The Pentest Lifecycle
1. Scoping & Planning
└──▶ 2. Reconnaissance
└──▶ 3. Scanning & Enumeration
└──▶ 4. Exploitation
└──▶ 5. Post-Exploitation
└──▶ 6. Reporting
└──▶ 7. Remediation & Retesting
Each phase builds on the previous one. This course dedicates a lesson to each major phase.
Essential Pentesting Platforms
| Platform | Type | Description |
|---|---|---|
| Kali Linux | OS | Debian-based distro with 600+ security tools |
| Parrot OS | OS | Security-focused distro, lighter than Kali |
| HackTheBox | Lab | Online platform with vulnerable machines |
| TryHackMe | Lab | Guided learning paths with virtual rooms |
| VulnHub | Lab | Downloadable vulnerable VMs |
| DVWA | Practice app | Deliberately vulnerable web application |
Certifications Roadmap
Beginner ──▶ CompTIA Security+ / CEH
│
▼
Intermediate ──▶ eJPT / PNPT
│
▼
Advanced ──▶ OSCP / OSWE / GPEN
│
▼
Expert ──▶ OSCE3 / OSEE / GXPN
Summary
- Penetration testing is the authorised simulation of real attacks to find vulnerabilities.

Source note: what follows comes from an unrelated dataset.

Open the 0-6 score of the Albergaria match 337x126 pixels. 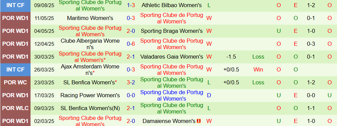131,44
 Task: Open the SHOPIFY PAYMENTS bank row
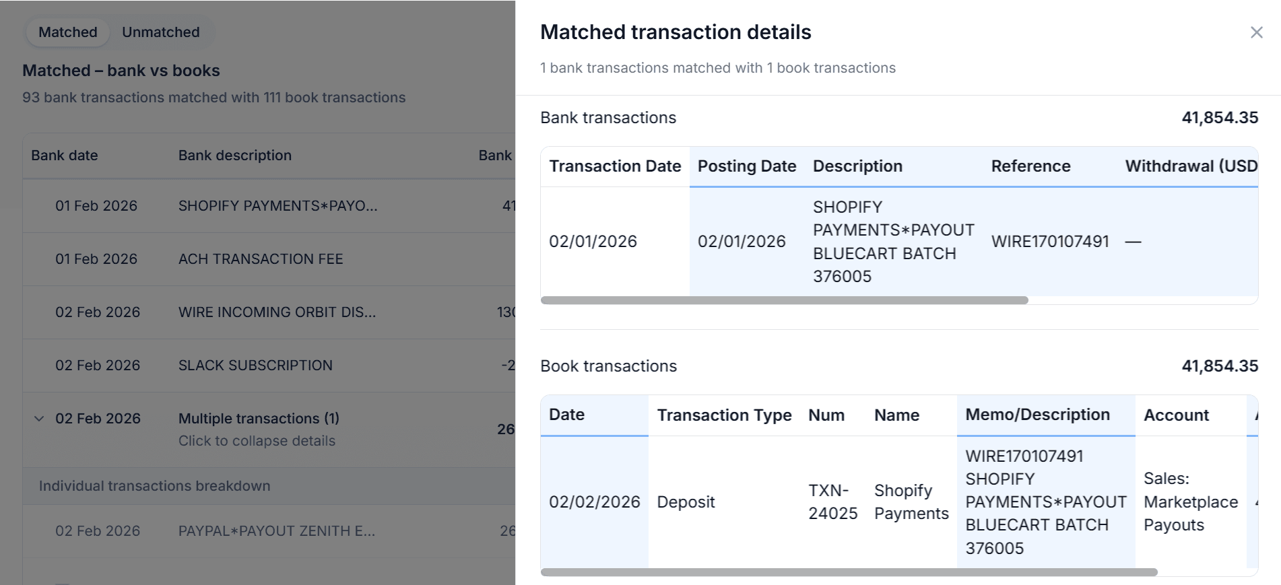pyautogui.click(x=277, y=206)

- Tests can be black, grey, or white box depending on the information provided.
- Industry methodologies include OWASP, PTES, OSSTMM, and NIST SP 800-115.
- Legal authorisation and clearly defined rules of engagement are mandatory before any testing.
- The pentest lifecycle flows from scoping through reconnaissance, scanning, exploitation, post-exploitation, and reporting.
- Always operate within legal and ethical boundaries — never test without permission.